| OBJECTIVE |
In the passage below on Mexico's designations of origin, what was the first product to receive one, and in what year?

| PASSAGE |
◇ ◇ ◇

The United Mexican States have 18 Designations of Origin (DO, Denominación de Origen in Spanish), granted by the Mexican Institute of Industrial Property (IMPI), which also issues declarations to protect the product, register the brand and authorize its use. However, these names are not created by the IMPI, but rather "exist because of factual situations; that is, they are first used, famous and recognized by the public that consumes them, and later, they are protected through the corresponding declaration".

The first denomination of origin declared in Mexico was tequila in 1974 (DO enjoyed by 181 municipalities distributed between Jalisco, Michoacán, Tamaulipas, Nayarit and Guanajuato), while the last was the Pluma coffee in 2020 (30 municipalities in Oaxaca).

◇ ◇ ◇

| MATERIAL |
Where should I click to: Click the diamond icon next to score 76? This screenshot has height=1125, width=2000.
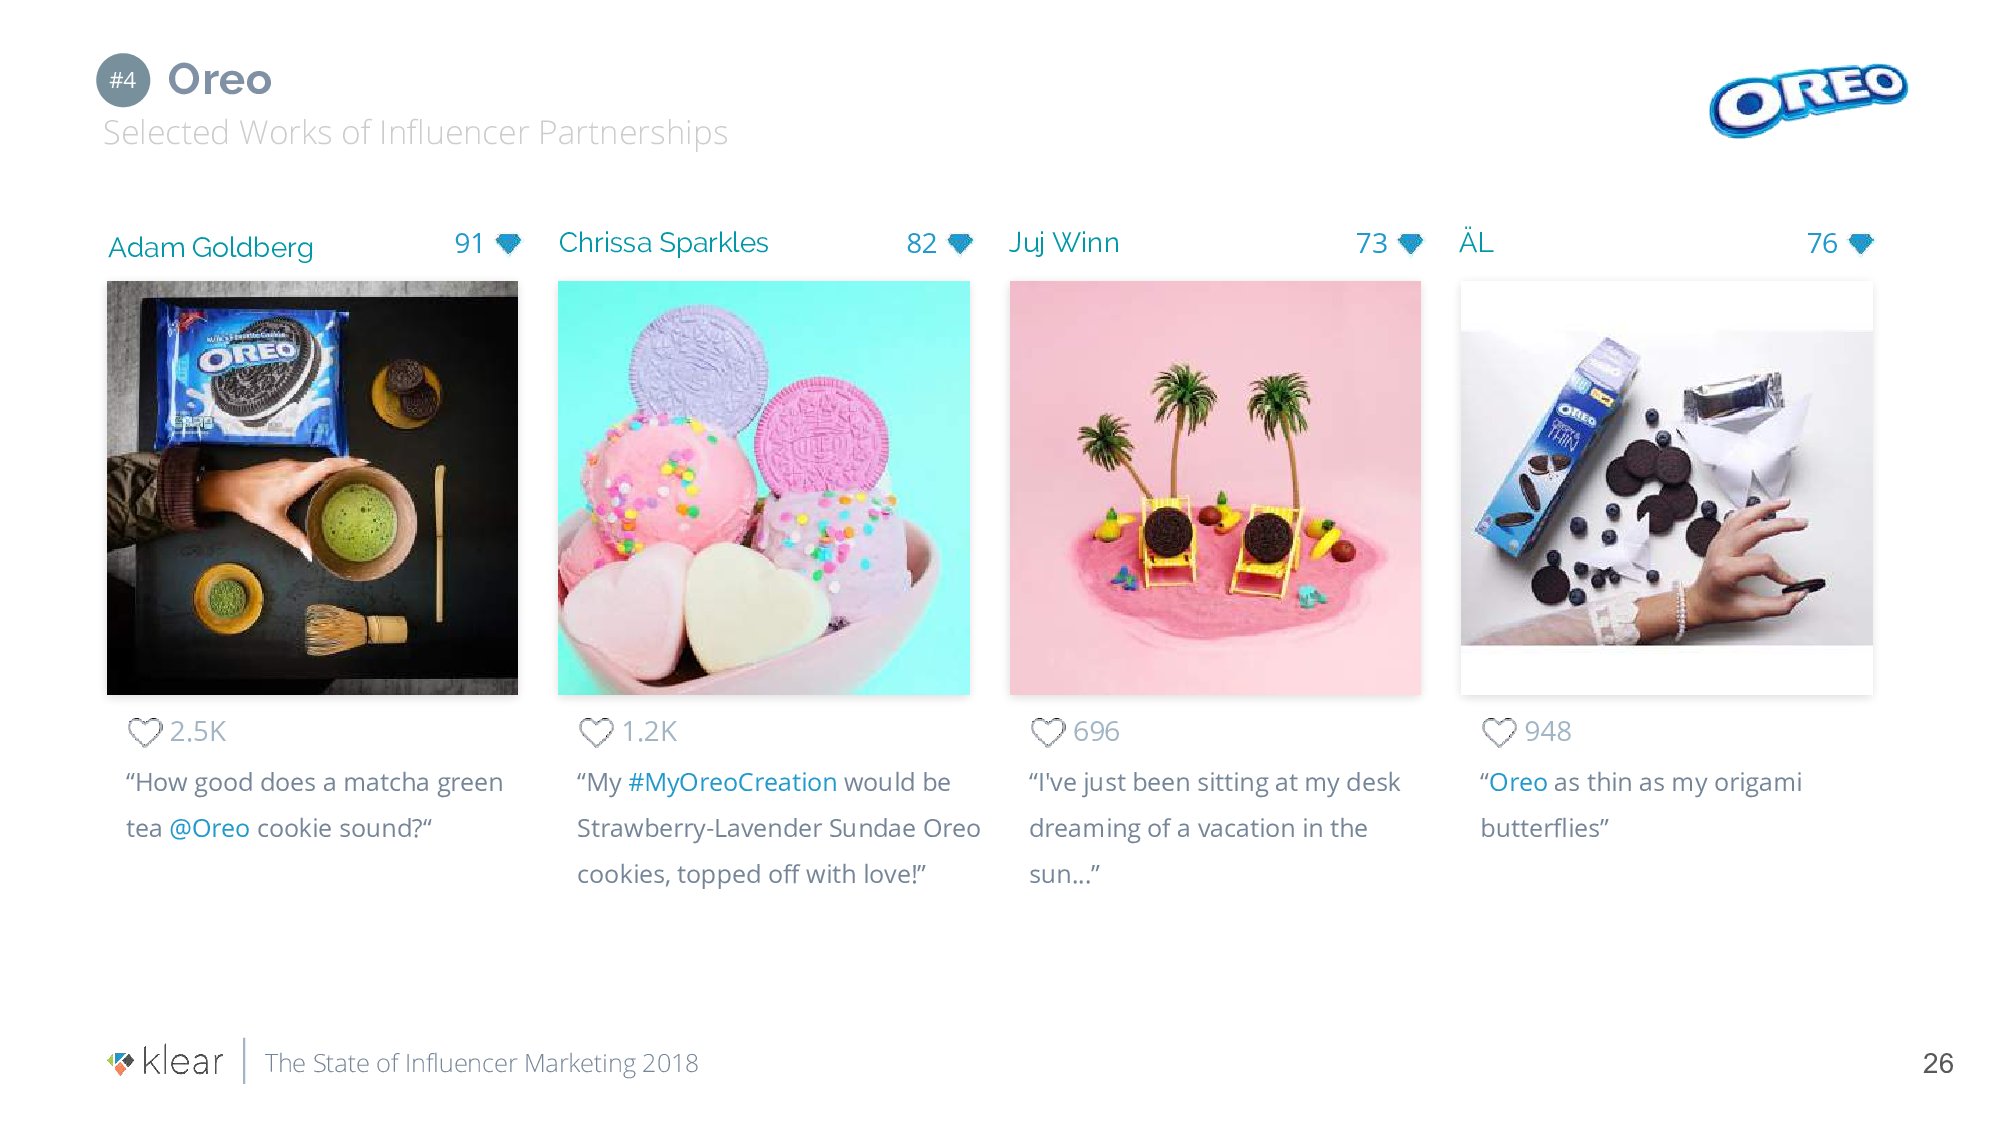pos(1861,243)
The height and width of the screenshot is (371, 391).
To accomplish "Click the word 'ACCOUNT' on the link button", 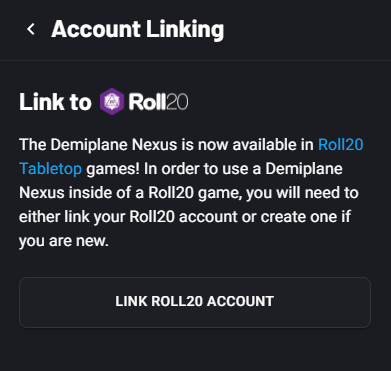I will point(240,301).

◇ ◇ ◇

| EXPECTED ANSWER |
Tequila, in 1974.